▶ Excerpt
— start —
And about VCAs...yes, these are also modifiers. But instead of altering timbre, they alter amplitude. In a way, you could view them as 'level filters'...controlling the amplitude of an incoming signal according to a certain control signal, in much the same way as a filter controls the passage of a signal's frequency bandwidth according to the control over its cutoff frequency. In fact, both VCFs and VCAs are the prime 'customers' for what envelope generators output as their control signals, and LFO modulation of a VCA changes amplitude in the same way as timbre changes when a VCF is modulated in the same way...or, just as well, VCO frequencies (and so forth) from the selfsame LFO (or envelope generator). This is also what makes VCAs invaluable for modifying control signal amplitudes, such as LFO amplitudes so that vibrato or tremolo modulation signals can build or drop in intensity when passed through a VCA controlled by another LFO or EG.

But it's important to remember that there are two distinct types of VCAs, and you really can't use one in place of the other!

Linear VCAs are optimal for controlling the amplitude of control voltages, such as modulation signals from an LFO or the height of an envelope. These VCAs treat their control signals in a linear fashion: if you want the throughput amplitude to increase by 10%, just feed 10% more voltage to the VCA's control input. This tends to make sense when you want a 1:1 degree of modulation signal control. And since these are more optimal for control signal modification, most linear VCAs are also DC-coupled, meaning that they can pass signals whose frequencies extend all the way down to DC, as well as anything else of a lower frequency than audio. But these can also be used with audio, especially for basic mixing processes before signals reach the final processing stage.
— end —
▶ Dataset section
— start —
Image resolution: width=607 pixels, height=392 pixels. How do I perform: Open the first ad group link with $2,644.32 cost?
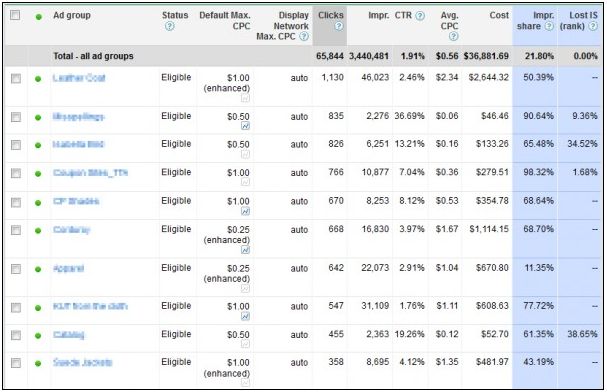(x=79, y=78)
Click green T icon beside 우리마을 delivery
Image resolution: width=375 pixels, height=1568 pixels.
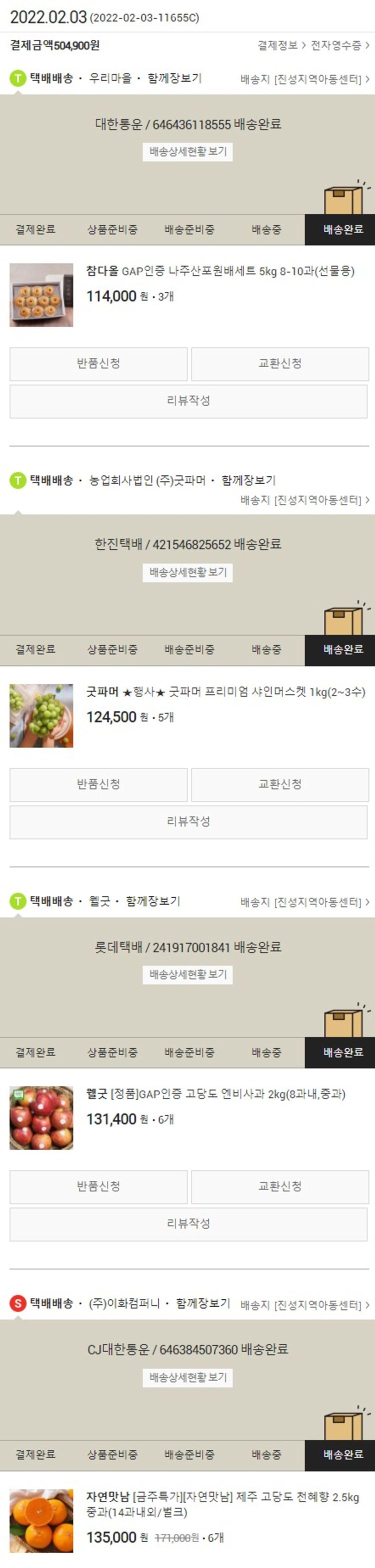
— end —
▶ Written tasks
• 1. Please rewrite the paragraph of the VCA excerpt that begins "Linear VCAs are optimal" as a bulleted list, keeping its main facts.
• 2. According to the VCA excerpt, what does it mean for a linear VCA to be DC-coupled?
• 3. List every kind of synthesizer module that the VCA excerpt names.
The material above is separate from the VCA excerpt.

▶ Exercise answers
• 1.
- Linear VCAs work best for controlling the amplitude of control voltages, such as LFO modulation signals or the height of an envelope.
- They respond linearly: feeding 10% more voltage to the control input raises the throughput amplitude by 10%, giving 1:1 control of a modulation signal.
- Most are DC-coupled, so they pass signals all the way down to DC and anything else below audio frequency.
- They can also be used with audio, especially for basic mixing before signals reach the final processing stage.

• 2. It can pass signals whose frequencies extend all the way down to DC, as well as anything else lower in frequency than audio.

• 3.
- VCAs
- VCFs
- VCOs
- LFOs
- Envelope generators (EGs)